YOUR OBJECTIVE — State how many lines in the records contain the string "height". Give only the number.

(Entries on locating words and elements)
━━━━━━━━━━━━━━━━━━━━━━━━━━━━━━
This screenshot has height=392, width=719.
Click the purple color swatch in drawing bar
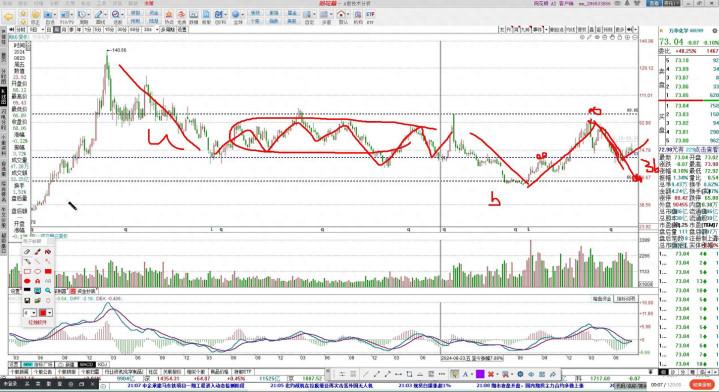tap(480, 374)
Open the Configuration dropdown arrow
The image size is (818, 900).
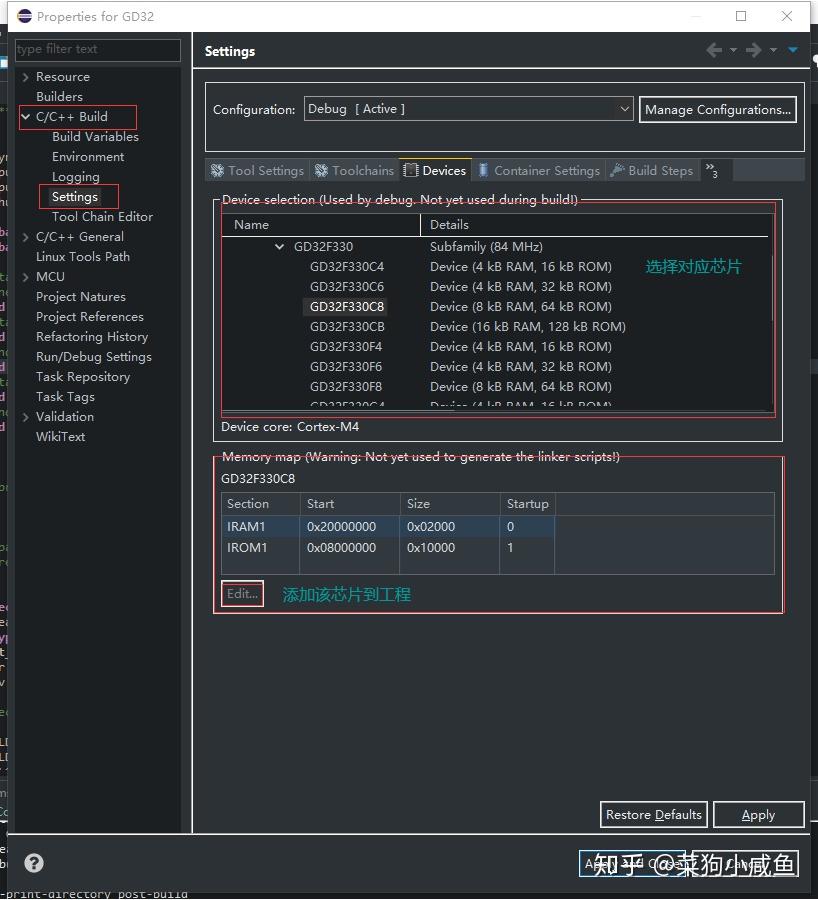click(624, 108)
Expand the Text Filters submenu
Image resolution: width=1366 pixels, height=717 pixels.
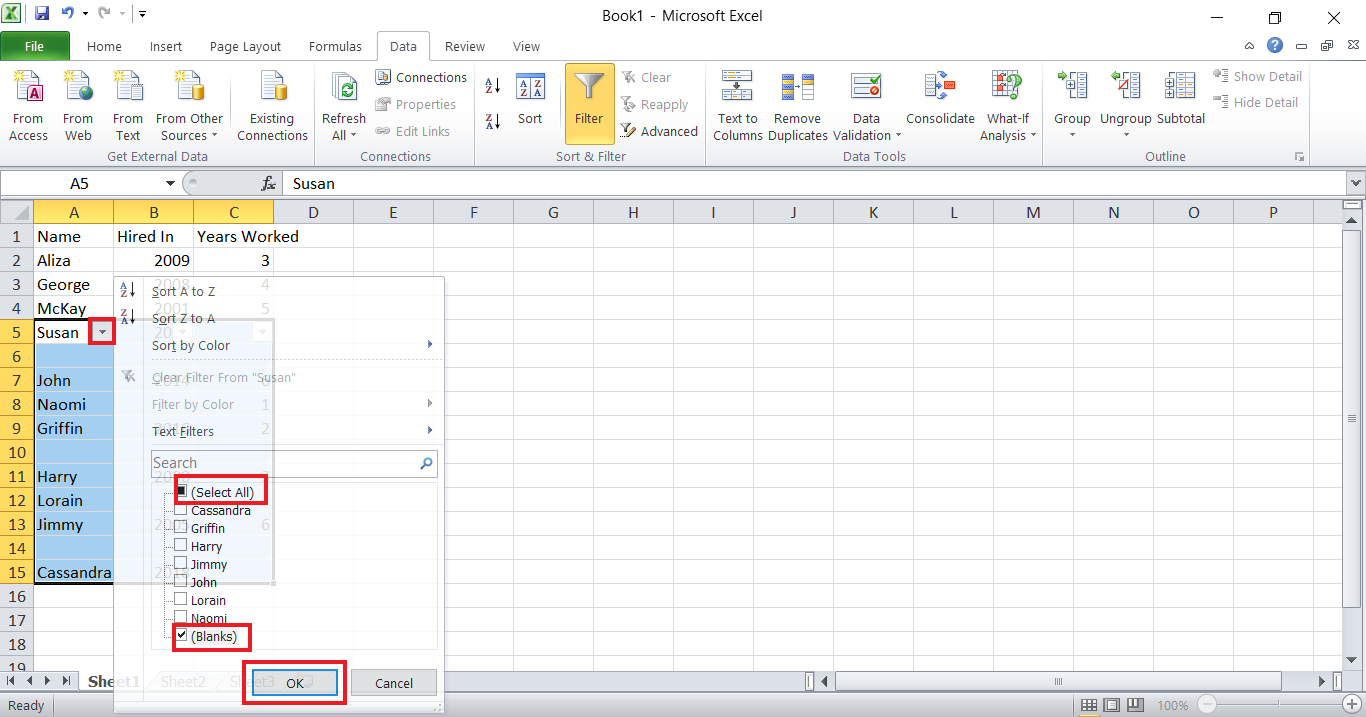click(x=183, y=430)
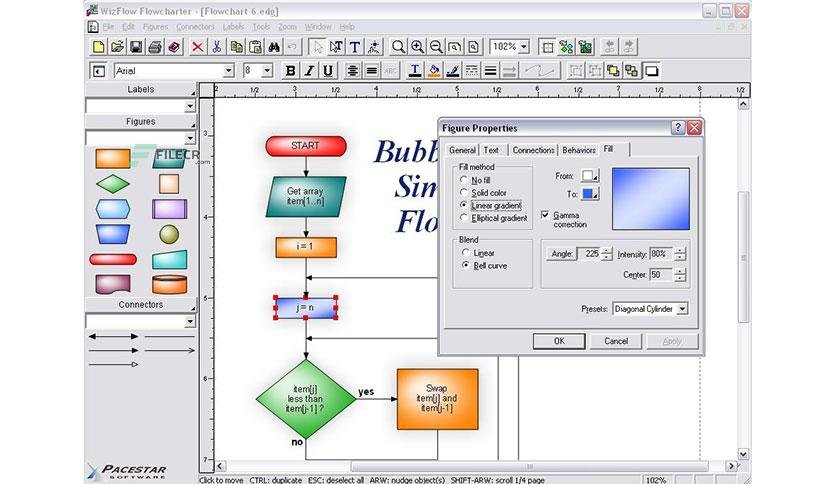
Task: Click the Save floppy disk icon
Action: (136, 47)
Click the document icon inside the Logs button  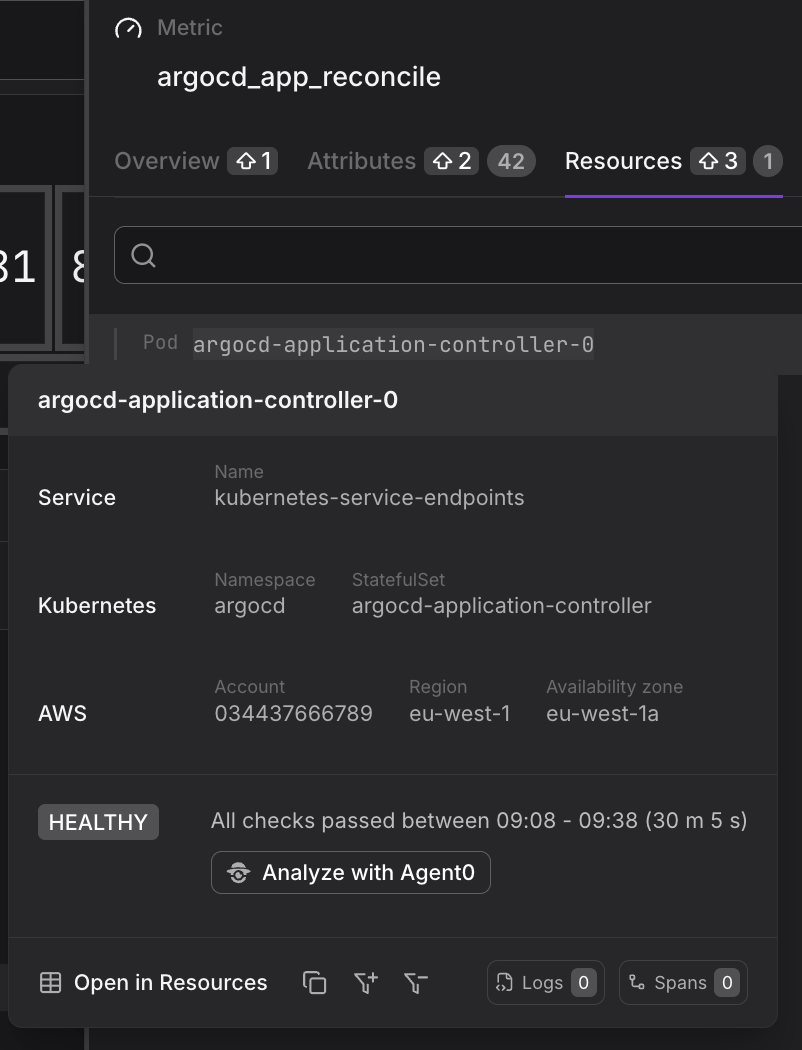pos(505,983)
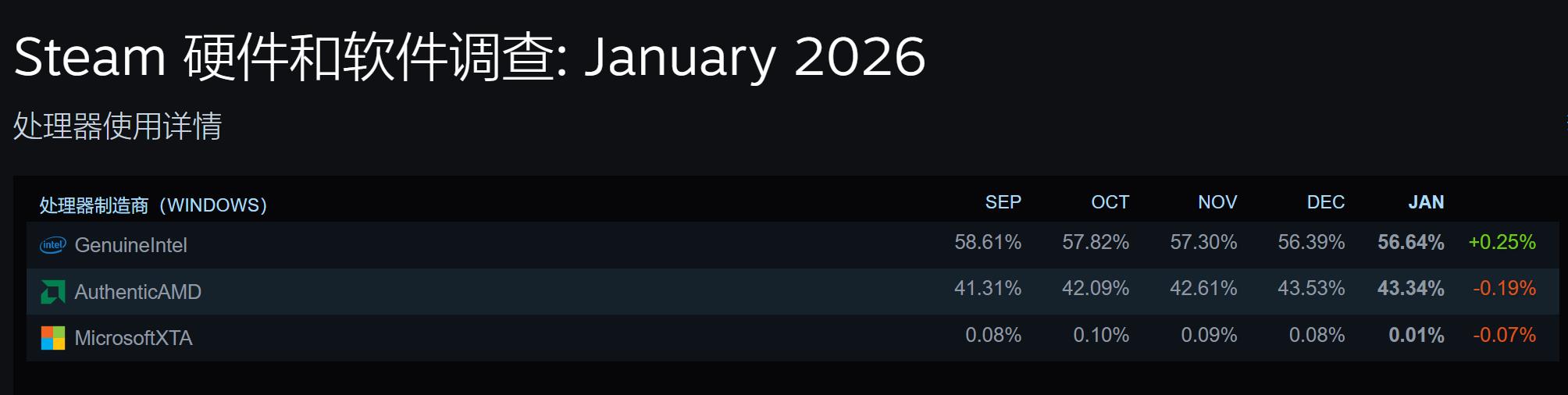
━━━━━━━━━━━━━━━━━━━━━━━━━━━━━━
OUTPUT OF THE EXERCISE — 2